Ekim akşam eve geldiğinde Sevin daha gelmemişti. Odasına çıktığında yatağın üstüne gelinliklerin düzgün bir şekilde yerleştirildiğini gördü. Kendi gelinliğini dolaba kaldırdı. Sevin’in gelinliğini de odasına götürüp dolabına astı. Aşağı indiğinde Sevin’in de geldiğini gördü.

“Hoş geldin canım. Ben de şimdi senin gelinliğini odanda dolaba astım.”

“Teşekkür ederim. Anneannemi gördün mü?”

“Gelinliklerin ikisini de benim yatağın üzerine koymuşlardı ama anneannem burada mıydı bilmiyorum.”

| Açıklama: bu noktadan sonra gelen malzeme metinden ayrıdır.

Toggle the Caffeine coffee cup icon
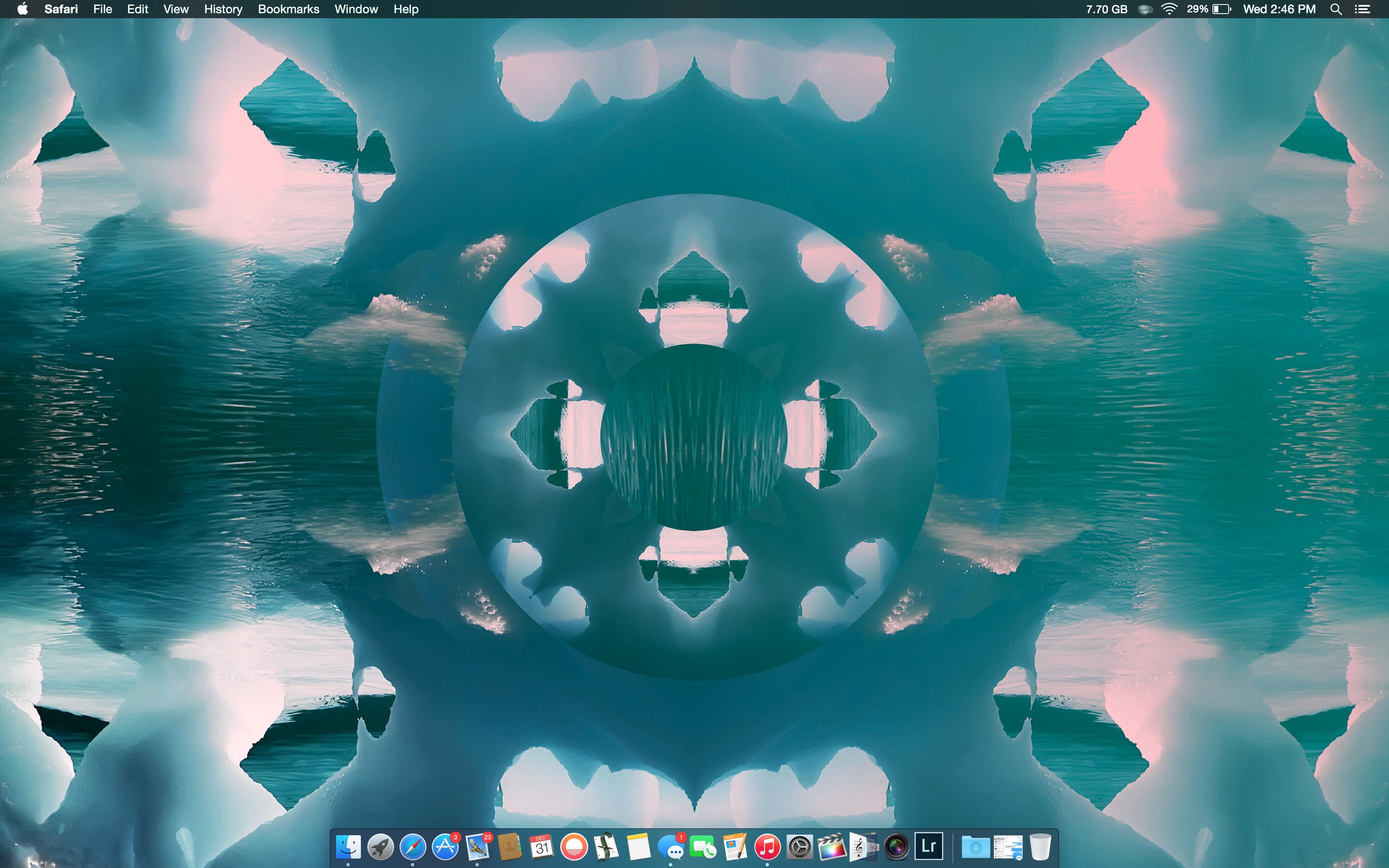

“Ayşe Hanım, gelinlikler geldiğinde anneannem evde miydi, gördü mü onları?”

“Tabii tabii gördü. Yatağın üstüne de kendi elleriyle serdi gelinlikleri.”

“Peki teşekkür ederim. Anneannem şimdi nerede?”

“Çok emin değilim ama galiba kabristana gitti ama çok oldu gideli. Herhalde bir yere uğradı. Yoksa bu saate kadar gelirdi.”

“Sevin, yarın çok işimiz var. Ben çıkıp valizimi toplamak istiyorum. İstersen sen de toparlan, yarın sabah biz de kabristana gidelim. Oradan da kuaföre geçeriz.”

“Haklısın. Sabahleyin erkenden kalkmayalım ama.”

“Hayır canım, acelemiz yok.”

Onlar eşyalarını toplayıp işlerini bitirip aşağı indiklerinde, Servet Hanım’ın geldiğini gördüler.

“Hoş geldiniz anneanne. Meraklanmaya başlamıştık. Galiba kabristana gitmişsiniz, bu saate kadar gelmeyince endişelendik.”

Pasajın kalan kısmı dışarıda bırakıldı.